Escrito por: Por Gonzalo Riet Periodista
En los últimos tiempos hemos estado presenciando en casa y en nuestra región, una creciente participación de los empresarios en la vida política e institucional en cada uno de sus países y hasta en la región.
En casa tenemos ejemplos de todo tipo: la Cámara de Comercio afirmando a través de su principal asesor letrado que los candidatos del FA “son impresentables”, su principal asesora en economía anunciando que todo lo hecho no sirve y que se viene el cataclismo, el presidente de la Federación Rural anunciando que el Plan Ceibal no sirve para nada y el Plan de Equidad tampoco.
Si salimos a la vereda nos encontramos que los industriales del sur de Bolivia hasta quisieron crear una nación independiente, los de Venezuela años atrás promovieron un golpe de Estado y ahora los argentinos, como no les gusta la política del gobierno de Venezuela buscan promover una insurrección empresarial mercosuriana (para algo sirve el Mercosur, ¿no?) para que no le sea permitido al país de Bolívar entrar definitivamente en el Mercosur.
La primera reflexión es ¿qué tanto interés tienen los industriales argentinos y uruguayos en el Mercosur, desde cuándo, si ellos (seamos honestos, hablamos de los dirigentes) siempre han mirado hacia el Norte y pregonado el “error” de no haber firmado un TLC con EEUU? Sería interesante que lo fundamentaran.
Pero, ¿a qué se debe esta ofensiva continental del sector empresarial?
Nadie podrá defender que aquí no existe un plan previo y un objetivo determinado.
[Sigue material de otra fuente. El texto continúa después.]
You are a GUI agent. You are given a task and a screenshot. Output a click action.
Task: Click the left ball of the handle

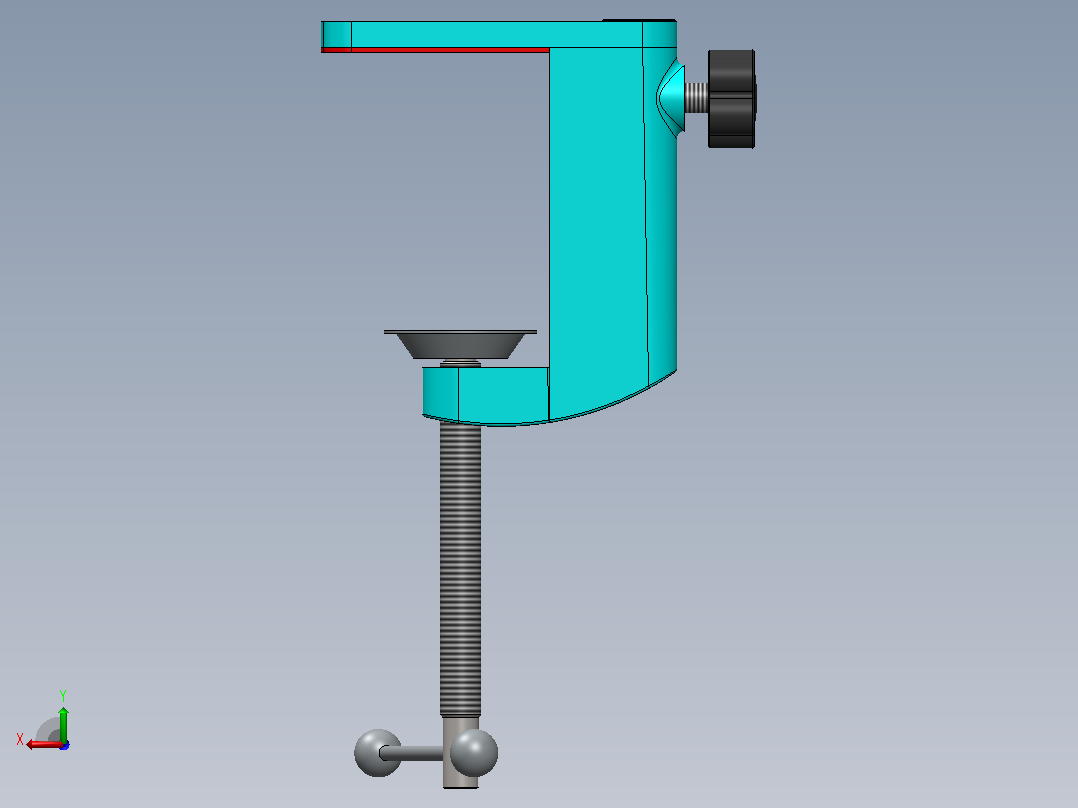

El Sr. Balestra tendrá que afinar el lápiz para hacer congeniar su clásica respuesta que él es empresario y que no hace política, al negarse a que ingrese al Mercosur un país que, en este momento, comercia más con nuestro país que los EEUU, que tiene un gobierno democrático, que es socio de Ancap en Argentina, que nos ha ofrecido formas de pago inmejorables para nuestras compras de petróleo, que no ha generado ninguna crisis mundial financiera ni económica, etc, etc.
¿Qué sucede simultáneamente? Que Uruguay, Brasil, Paraguay, Ecuador, Bolivia, Venezuela, Chile, El Salvador, Nicaragua y Argentina tienen gobiernos progresistas. Son demasiados países y, en algunos casos, se les ha vuelto a votar y, en otros, es muy probable que, llegado el momento, también suceda lo mismo.
Una vez constatada la incapacidad de sus políticos profesionales para retornar las cosas a su sitio, tienen ahora que salir a dar la cara y pelearla, desenmascarándose, dejando bien clarito que no se trata de que “esta ley no me gusta” “o es inconstitucional” o “viola derechos” sino que se está generando un cambio económico, social y político que no les sirve y que, nada tiene que ver con el comunismo o el socialismo, lo que está sucediendo es que comienzan a vivir un poco mejor los sumergidos de siempre y que su voz comienza a sentirse y respetarse.